EKBIS.CO, JAKARTA -- Ketua Umum Gabungan Industri Pariwisata Indonesia (GIPI), Didien Junaedy, mengatakan, selama pandemi COVID-19, industri pariwisata terpukul sangat parah. Pihaknya percaya, pariwisata domestik memiliki potensi, dengan jumlah penduduk Indonesia yang besar dan destinasi hang beragam.
“Tahun 2018, GIPI membuat paradigma baru pariwisata Indonesia, berupa upaya mengembangkan pariwisata domestik. Kita percaya bahwa pariwisata domestik Indonesia sangat besar bahkan lebih besar dari negara lain. Destinasi banyak dan infrastruktur sudah baik. Yang dibutuhkan adalah stimulus berupa bridging capital, khususnya untuk industri menengah ke bawah,” ujar Didien dalam diskusi daring, Rabu (22/12).
Diedien menambahkan, untuk membangkitkan pariwisata Indonesia juga butuh partisipasi semua pihak, termasuk taat prokes, patuh pada CHSE dan dilaksanakan tersistem dan bertanggung jawab.
“Setiap orang bertanggung jawab karena kita tidak akan tahu kapan pandemi COVID-19 akan selesai,” ujarnya.
Tak kalah penting, faktor yang harus dimiliki pelaku pariwisata adalah kesiapan mental dan spiritual, serta bentuk dukungan langsung seperti kesempatan bagi pelaku pariwisata untuk menghidupkan kembali bisnisnya.
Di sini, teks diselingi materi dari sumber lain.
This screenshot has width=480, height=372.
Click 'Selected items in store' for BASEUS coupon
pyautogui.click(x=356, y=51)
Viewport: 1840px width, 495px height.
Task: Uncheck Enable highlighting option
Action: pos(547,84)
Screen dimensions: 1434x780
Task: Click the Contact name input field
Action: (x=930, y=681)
Dia mengatakan, saat ini banyak potensi wisata domestik yang bisa dikembangkan, misalnya desa wisata yang bisa dikolaborasikan antara pemerintah pusat dan pemda.
“Kuncinya dengan kolaborasi kita bisa kembangkan wisata domestik,” tandas Didien.
Di sisi lain, pemerintah berupaya menggencarkan upaya pengembangan wisata kesehatan atau medical tourism. Hal ini didorong oleh besarnya potensi wisata kesehatan yang saat ini masih belum tergarap.
Ketua Asosiasi Wisata Medis Indonesia (AWMI) Taufik mengatakan pandemi Covid-19 bisa menjadi momentum bagi industri pariwisata kesehatan Indonesia untuk bangkit. Sebab selama ini masyarakat Indonesia banyak yang lebih memilih untuk berobat ke luar negeri.
“Kenapa Masyarakat Indonesia ke luar negeri, utamanya karena kurang percaya. Memang banyak cerita yang lalu terkait kurangnya pelayanan yang ditawarkan RS di Indonesia. Tapi kini kita sudah berbenah dan sudah meningkatkan layanan, jadi sudah bagus. Sehingga tidak ada lagi alasan untuk ke luar negeri sebenarnya,” ujarnya saat konferensi pers, Selasa (21/12).
Menurutnya saat ini jika omset wisata kesehatan mencapai Rp 150 triliun dan masih dikuasai oleh Singapura, Malaysia dan juga Thailand. “Orang Indonesia itu devisa Rp 100 sampai Rp 150 triliun per tahun ke luar negeri. Jadi, bagaimana menggaet kembali devisa itu sendiri. Potensi kita yang selama ini terkendala jadi tuan rumah negeri sendiri,” ucapnya.